Twenty-third Sunday in Ordinary Time
(Isaiah 35:4-7; James 2:1-5; Mark 7:31-37)
A knowledge of Israel's geography will help us capture the
meaning of today's Gospel. The reading tells us that Jesus encounters the deaf
and mute man in the region of Decapolis. It is a place of Greek-Roman culture. So it
can be confidently said that the man is a pagan. As such, he cannot give thanks
and praise to God.
However, Jesus' actions free him from his impediments. By
putting His fingers in the man’s ears, Jesus opens them so that he may hear the
word of God. By touching his tongue with saliva, Jesus loosens it so that he
can give his testimony about Jesus. Both actions serve as a sign of baptism,
which makes us followers of Jesus, ready to proclaim Him as the long-awaited
Messiah. In fact, even today, the touching of the ears and mouth is included in
the rite of baptism.
We who are baptized are called to speak about Jesus in a
world that would abolish his name. The way the French mocked Jesus at the
Olympics indicated this unfortunate development. Although there are many righteous Muslims,
in countries with a Muslim majority, there is almost inevitably an effort to
either force the conversion of Christians or keep them subjugated. We can also
see the disregard for Christianity in authoritarian governments like those of
China and Russia, which seek to control the Church.
However, there are men and women who defend our faith. Last
year, a woman who was Muslim in her childhood and atheist in her youth
converted to Christianity.
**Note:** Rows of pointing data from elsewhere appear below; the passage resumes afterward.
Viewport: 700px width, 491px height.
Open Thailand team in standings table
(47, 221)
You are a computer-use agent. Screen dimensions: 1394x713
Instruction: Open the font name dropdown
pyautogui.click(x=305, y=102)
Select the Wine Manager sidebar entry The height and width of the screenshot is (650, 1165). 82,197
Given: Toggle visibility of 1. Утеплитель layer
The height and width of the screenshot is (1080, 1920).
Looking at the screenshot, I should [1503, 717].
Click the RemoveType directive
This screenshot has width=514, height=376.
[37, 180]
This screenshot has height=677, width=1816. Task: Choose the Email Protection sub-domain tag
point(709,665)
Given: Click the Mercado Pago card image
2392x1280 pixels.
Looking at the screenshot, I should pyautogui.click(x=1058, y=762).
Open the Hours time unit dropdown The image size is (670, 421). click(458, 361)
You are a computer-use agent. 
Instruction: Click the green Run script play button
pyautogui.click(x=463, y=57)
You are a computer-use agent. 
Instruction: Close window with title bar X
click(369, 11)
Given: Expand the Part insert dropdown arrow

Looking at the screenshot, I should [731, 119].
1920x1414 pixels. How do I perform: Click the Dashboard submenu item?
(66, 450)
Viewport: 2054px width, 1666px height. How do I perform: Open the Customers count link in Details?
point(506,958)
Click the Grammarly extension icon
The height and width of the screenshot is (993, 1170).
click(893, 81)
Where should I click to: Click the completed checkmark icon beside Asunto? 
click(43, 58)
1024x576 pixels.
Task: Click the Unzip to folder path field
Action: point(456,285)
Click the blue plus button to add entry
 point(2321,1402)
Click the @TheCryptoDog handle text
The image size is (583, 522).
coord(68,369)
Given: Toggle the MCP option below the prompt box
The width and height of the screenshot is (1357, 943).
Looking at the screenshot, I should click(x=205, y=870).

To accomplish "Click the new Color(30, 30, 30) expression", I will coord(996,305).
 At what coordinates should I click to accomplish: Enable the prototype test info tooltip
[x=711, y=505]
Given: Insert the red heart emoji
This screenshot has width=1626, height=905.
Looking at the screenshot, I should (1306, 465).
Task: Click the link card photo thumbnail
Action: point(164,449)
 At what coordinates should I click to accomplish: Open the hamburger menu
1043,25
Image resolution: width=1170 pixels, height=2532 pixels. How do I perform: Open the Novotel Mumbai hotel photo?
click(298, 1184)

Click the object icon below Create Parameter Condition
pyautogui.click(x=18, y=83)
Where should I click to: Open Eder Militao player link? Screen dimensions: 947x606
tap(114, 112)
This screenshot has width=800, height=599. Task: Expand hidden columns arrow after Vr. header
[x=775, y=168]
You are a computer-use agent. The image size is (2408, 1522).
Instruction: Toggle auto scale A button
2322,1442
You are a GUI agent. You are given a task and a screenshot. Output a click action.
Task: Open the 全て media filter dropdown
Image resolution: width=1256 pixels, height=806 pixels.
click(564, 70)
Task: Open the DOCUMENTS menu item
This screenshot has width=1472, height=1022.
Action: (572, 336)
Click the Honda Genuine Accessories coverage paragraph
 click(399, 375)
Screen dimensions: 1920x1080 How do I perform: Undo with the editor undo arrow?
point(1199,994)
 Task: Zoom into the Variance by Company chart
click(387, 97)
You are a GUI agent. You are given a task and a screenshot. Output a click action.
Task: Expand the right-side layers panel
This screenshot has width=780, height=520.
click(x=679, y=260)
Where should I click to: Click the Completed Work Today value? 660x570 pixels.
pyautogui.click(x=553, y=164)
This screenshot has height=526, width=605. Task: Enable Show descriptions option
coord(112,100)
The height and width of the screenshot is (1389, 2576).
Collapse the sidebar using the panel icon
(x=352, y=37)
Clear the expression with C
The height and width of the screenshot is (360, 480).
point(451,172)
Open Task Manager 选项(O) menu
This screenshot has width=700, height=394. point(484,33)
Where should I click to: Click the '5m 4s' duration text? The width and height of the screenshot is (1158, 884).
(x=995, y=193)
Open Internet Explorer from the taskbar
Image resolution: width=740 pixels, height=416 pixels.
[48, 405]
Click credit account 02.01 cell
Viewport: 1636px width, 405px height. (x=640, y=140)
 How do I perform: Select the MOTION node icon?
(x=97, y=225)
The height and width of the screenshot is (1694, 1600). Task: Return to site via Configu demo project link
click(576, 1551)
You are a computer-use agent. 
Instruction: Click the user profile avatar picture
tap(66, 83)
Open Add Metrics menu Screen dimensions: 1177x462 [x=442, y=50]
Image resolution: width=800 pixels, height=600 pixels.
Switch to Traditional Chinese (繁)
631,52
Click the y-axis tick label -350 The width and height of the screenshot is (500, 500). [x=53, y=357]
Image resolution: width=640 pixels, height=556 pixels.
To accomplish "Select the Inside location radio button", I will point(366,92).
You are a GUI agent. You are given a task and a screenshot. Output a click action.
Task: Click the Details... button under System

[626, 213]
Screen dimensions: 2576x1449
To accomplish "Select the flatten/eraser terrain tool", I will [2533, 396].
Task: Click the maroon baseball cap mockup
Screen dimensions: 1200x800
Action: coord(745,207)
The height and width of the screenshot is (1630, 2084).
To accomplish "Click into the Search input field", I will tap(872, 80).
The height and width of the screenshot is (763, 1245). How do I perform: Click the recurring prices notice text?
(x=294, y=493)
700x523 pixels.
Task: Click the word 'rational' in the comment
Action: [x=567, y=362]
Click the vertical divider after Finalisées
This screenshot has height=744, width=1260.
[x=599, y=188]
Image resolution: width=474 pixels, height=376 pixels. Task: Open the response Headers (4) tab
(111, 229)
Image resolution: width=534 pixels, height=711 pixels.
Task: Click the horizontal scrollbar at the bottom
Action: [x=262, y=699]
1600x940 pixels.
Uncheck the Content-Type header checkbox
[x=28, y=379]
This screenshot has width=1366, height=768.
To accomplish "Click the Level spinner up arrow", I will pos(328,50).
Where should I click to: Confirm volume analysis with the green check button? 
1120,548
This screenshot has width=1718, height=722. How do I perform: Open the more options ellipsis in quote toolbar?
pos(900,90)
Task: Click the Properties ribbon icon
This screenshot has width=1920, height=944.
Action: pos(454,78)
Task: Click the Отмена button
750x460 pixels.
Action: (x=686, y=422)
Now she proclaims Christianity as the best way to
confront forces that seek to strangle Christianity and dominate the human
person. Highly intelligent and articulate, Ms. Ayaan Hirsi Ali sees in Jesus
and the Church ways to confront the threats not only to Christianity but also
to freedom.
Mrs. Hirsi Ali was born in Somalia. Her family was Muslim,
but did not practice that faith. In 2002, Hirsi Ali condemned the attacks on
the Twin Towers the previous year and criticized Islam for its doctrine of
jihad against “infidels.” She then embraced atheism for its way of elevating
reason over human folly without any illusions of an afterlife. Atheism seemed to her more realistic and
beneficial to the world than any alternative. In time, however, she began to rethink
the matter. She saw faults in rationalism
and noted that Christianity had overcome threats as great as the overbearing
forces that want to dominate the world today: the authoritarianism and
expansionism of Russia and China, the fanaticism of Islam, and the ideology of
“woke” culture. She concluded that only the Judeo-Christian tradition has the
capacity to defend the common good.
Perhaps we are thinking: What does the struggle against world
dominating forces have to do with us here? I believe it has a lot to do with
us. Unless we listen to the word of God and speak of it to our children and
grandchildren, nieces and nephews, and friends, they will fall victim to these evil
forces. To protect them, we want them to know Jesus, who gave us the blueprint for
a just and strong society. Even more importantly, He sent us the Holy Spirit to
recognize evil and fight against it.
We do not want to be alarmists. On the contrary, we should calmly and deliberately explain to anyone who will listen that Jesus is the savior, as the first reading indicates. He has come as a justice-giver to the faithful.